Они еще немного полюбовались птицей, восхищаясь ее парением, изящными нырками и взлетами. Чтобы лучше видеть, Вив сняла солнечные очки; Реджи отвлекся от пустельги и смотрел на нее.

– Так лучше, – сказал он. – А то как со слепой разговариваешь.

Вив откинулась на плед и закрыла глаза.

– Тебе к слепой не привыкать.

– Ха-ха.

Немного погодя Реджи перегнулся через нее и что-то взял. Через секунду Вив почувствовала на лице щекотку и махнула по щеке, сгоняя муху. Оказалось, это Реджи щекотал ее концом длинной травинки.
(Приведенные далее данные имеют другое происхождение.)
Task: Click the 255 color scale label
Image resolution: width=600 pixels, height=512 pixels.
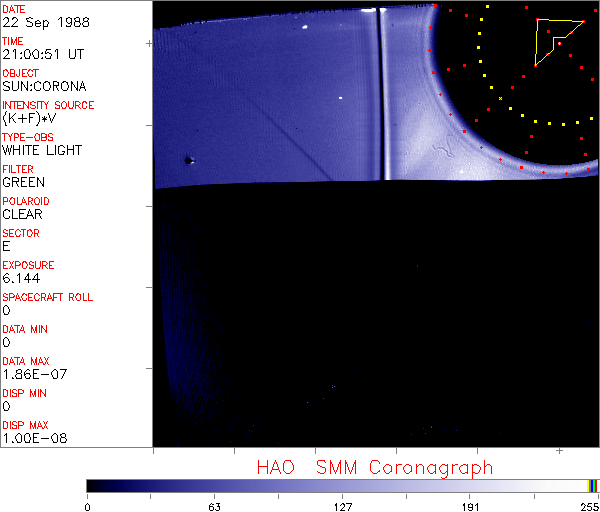Action: pos(589,506)
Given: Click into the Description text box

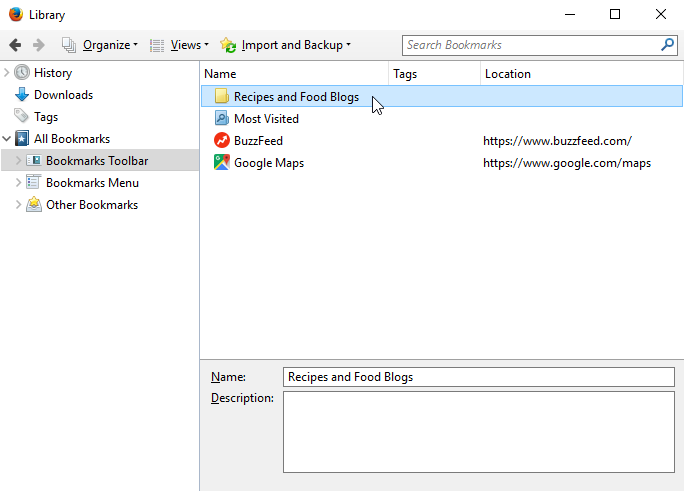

Вив снова закрыла глаза – пускай его балуется. Травинка пропутешествовала по лбу и носу, повторила изгиб губ и вернулась к вискам.

– Ты поменяла прическу, да? – спросил он.

– Сто лет уж как постриглась... Щекотно!

Травинка прижалась плотнее.

– А так?

– Так лучше.

– Мне нравится.

– Что?

– Прическа.

– Да? Ничего особенного.

– Тебе идет... Открой глаза, Вив.

Она открыла, но тотчас снова зажмурилась:

– Солнце бьет.

Реджи поднял над ее лицом руку, создавая тень.

– Теперь можно, открывай.

– Зачем?

– Хочу посмотреть на твои глаза.

Вив засмеялась:

– Чего вдруг?

– Просто хочу.

– С последнего раза ничего нового.

– Это ты так считаешь. Женские глаза всегда разные. Вы как кошки, большинство из вас.

Он щекотал ей лицо, пока она не подчинилась и снова открыла глаза. По-дурацки распахнула во всю ширь.

– Не придуривайся, – попросил он. Вив сделала нормальные глаза. – Вот так хорошо. – Взгляд его был нежен. – У тебя чудесные глаза. Они прекрасны. Они – первое, что я в тебе заметил.

– А я думала – ноги.

– Ноги тоже.

Он смотрел ей в глаза, потом отбросил травинку, нагнулся и поцеловал. Губами медленно раздвинул ее губы, нежно проникая в рот. От него еще пахло ветчиной; ветчиной и джином. Наверное, от меня тоже пахнет, подумала Вив. Поцелуй длился, но мешала какая-то крошка – то ли мясная, то ли хлебная, – и Реджи оторвался, чтобы снять ее с языка. Когда он вернулся, поцелуй стал грубее, и сам он навалился тяжелее. Рука его прошлась по ее телу от шеи до бедра, потом вернулась наверх и обхватила грудь. Рука была горячая и тискала крепко, почти до боли. Когда она выпустила грудь и задергала пуговицы на платье, Вив ее придержала и подняла голову.